不偸盗戒は与えられない物を取るなという戒律であって、ウパーサカ五戒の第二である。

かの盗みをするということは、余程下等なまた愚昧な人間であって、全く自業自得の因果律に不明なる者の行う所である。

併(しか)し現代では随分上流社会にいる人間も、収賄、委託金費消、詐偽取財等諸種の盗行があって、度々新聞紙にそれらの狡猾な罪人の入獄が報道せられる。

 

盗心は目前の利益を見るに鋭くして、永遠の大なる損害を見る眼がないか起ることである。

もし彼等にしてどうしても金銭に換える事の出来ない人格という至大至重な宝のある事を知って、金銭の為にその宝を蹂躙することの如何(いか)にも愚である事を知ったならば、彼等は決して盗みをせなかったであろう。

 

かくの如き道徳的人格の上からでなしに、かりに利益のみの打算的から考えても、盗業程自他や社会や国家に損害の多いものはない。

かりに盗業が公に知れないで、法律上の罪は脱(のが)れたとするも、悪銭身に着かずして、遊蕩費や、賭博や、無意義なる奢多費に費消せられて、自他や国家等のためになる経済には用いられない。

** 課題要件 **
不偸盗戒を論じた抜粋を、その最後の一文に続けて書き進めよ。 資料はこの本文とは別個のものである。

** データ **

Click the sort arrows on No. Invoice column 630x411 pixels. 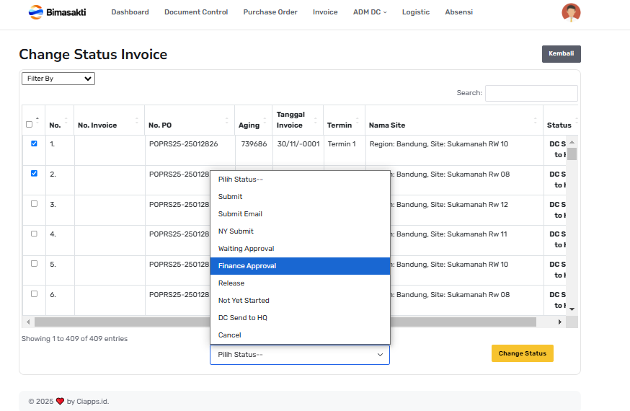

** 出力 **
もしその盗業が公に知れれば、自己が盗んだ物より以上に該当する長い苦役に苦しまねばならぬ。

固(もと)より盗み取られた人の損害は勿論、国家も彼等のために、警察費や、刑事事務所費を多く支弁せねばならぬ。

 

然るにこのような自損損他損国家の盗業が今なお盛(さかん)に行われているのは、仏教の不偸盗戒の原理及びその実効が、社会人に知られて居らないからである。

これが如何(いか)に現代人の上下に必要なる教条であるかは、注視すべきことである。

特に偸盗業は一般人の最も忌み嫌う貧困窮乏の原因である事は如来の金説である。

 

不偸盗戒を護れば貧困窮乏から解脱することが出来る。

これが別解脱法の一教条である。